L'Œuvre

L'Œuvre (paragraphe n°369)

Chapitre III

Claude, en entrant dans cette rue étroite, éprouva une sensation de fraîcheur. La journée devenait très chaude,et une humidité montait du pavé, qui, malgré le ciel pur, restait mouillé et gras, sous le continuel piétinement des passants. A chaque minute, des camions, des tapissières manquaient de l'écraser, lorsqu'une bousculade le forçait à quitter le trottoir.
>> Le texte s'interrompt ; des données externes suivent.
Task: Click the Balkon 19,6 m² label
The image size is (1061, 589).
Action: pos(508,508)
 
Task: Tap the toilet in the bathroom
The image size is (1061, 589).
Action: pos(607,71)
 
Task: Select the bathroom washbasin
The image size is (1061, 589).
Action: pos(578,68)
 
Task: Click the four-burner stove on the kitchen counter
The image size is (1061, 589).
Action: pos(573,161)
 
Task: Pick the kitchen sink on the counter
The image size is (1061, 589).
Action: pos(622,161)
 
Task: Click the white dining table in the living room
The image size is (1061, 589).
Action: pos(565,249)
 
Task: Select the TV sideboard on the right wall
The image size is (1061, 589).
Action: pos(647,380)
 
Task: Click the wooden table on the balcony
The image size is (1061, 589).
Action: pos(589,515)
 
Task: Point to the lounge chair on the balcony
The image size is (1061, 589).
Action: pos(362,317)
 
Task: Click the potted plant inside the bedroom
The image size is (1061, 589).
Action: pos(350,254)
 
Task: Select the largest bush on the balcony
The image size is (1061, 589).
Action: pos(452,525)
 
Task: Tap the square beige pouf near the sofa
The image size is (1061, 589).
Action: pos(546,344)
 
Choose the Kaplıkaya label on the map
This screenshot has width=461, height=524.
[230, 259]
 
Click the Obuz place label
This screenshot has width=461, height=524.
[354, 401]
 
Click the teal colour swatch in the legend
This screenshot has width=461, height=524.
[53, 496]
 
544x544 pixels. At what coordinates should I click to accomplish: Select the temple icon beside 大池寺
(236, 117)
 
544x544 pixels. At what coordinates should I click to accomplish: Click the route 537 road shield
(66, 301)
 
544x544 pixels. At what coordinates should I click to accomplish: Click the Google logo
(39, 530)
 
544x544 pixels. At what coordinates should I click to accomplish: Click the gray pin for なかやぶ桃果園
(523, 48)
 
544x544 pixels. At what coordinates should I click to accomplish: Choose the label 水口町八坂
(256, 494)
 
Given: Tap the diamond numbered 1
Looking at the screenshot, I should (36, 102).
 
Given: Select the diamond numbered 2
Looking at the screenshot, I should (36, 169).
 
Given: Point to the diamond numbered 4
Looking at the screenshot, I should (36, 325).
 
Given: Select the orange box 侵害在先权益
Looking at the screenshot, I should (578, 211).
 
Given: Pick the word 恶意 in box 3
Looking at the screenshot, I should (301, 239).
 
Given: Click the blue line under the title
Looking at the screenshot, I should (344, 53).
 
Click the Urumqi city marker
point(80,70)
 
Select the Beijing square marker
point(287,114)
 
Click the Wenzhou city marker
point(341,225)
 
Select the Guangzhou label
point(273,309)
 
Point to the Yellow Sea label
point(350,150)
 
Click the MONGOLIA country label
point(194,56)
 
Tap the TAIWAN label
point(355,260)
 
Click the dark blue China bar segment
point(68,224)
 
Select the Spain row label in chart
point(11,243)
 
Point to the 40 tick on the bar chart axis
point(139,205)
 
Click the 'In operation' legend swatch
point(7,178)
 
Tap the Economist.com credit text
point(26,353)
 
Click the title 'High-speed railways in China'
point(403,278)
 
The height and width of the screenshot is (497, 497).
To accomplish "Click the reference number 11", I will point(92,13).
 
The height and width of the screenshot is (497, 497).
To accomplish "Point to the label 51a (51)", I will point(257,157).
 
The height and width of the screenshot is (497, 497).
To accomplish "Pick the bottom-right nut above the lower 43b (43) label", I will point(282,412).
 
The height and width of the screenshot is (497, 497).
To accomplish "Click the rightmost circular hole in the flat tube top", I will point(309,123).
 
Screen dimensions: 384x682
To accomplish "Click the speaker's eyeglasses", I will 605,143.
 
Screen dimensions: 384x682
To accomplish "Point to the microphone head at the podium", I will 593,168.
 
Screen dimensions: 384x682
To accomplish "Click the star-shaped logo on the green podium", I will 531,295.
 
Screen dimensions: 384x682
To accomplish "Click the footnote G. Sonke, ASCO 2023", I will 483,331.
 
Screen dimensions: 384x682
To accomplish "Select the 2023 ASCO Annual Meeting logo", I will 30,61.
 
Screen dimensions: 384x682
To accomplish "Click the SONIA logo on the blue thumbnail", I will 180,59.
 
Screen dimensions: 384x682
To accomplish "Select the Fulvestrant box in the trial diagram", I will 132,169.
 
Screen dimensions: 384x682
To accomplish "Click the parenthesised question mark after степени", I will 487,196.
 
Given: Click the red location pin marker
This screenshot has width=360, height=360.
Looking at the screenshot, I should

Pourtant, la rue l'amusait, avec la débandade mal alignée de ses maisons, des façades plates, bariolées d'enseignes jusqu'aux gouttières, trouées de minces fenêtres, où l'on entendait bruire tous les métiers en chambre de Paris. A un des passages les plus étranglés, une petite boutique de journaux le retint : c'était, entre un coiffeur et un tripier, un étalage de gravures imbéciles, des suavités de romance mêlées à des ordures de corps de garde. Plantés devant les images, un grand garçon pâle rêvait, deux gamines se poussaient en ricanant. Il les aurait giflés tous les trois, il se hâta de traverser la rue, car la maison de Fagerolles se trouvait juste en face, une vieille demeure sombre qui avançait sur les autres, mouchetée des éclaboussures boueuses du ruisseau. Et, comme un omnibus arrivait, il n'eut que le temps de sauter sur le trottoir, réduit là à une simple bordure : les roues lui frôlèrent la poitrine, il fut inondé jusqu'aux genoux.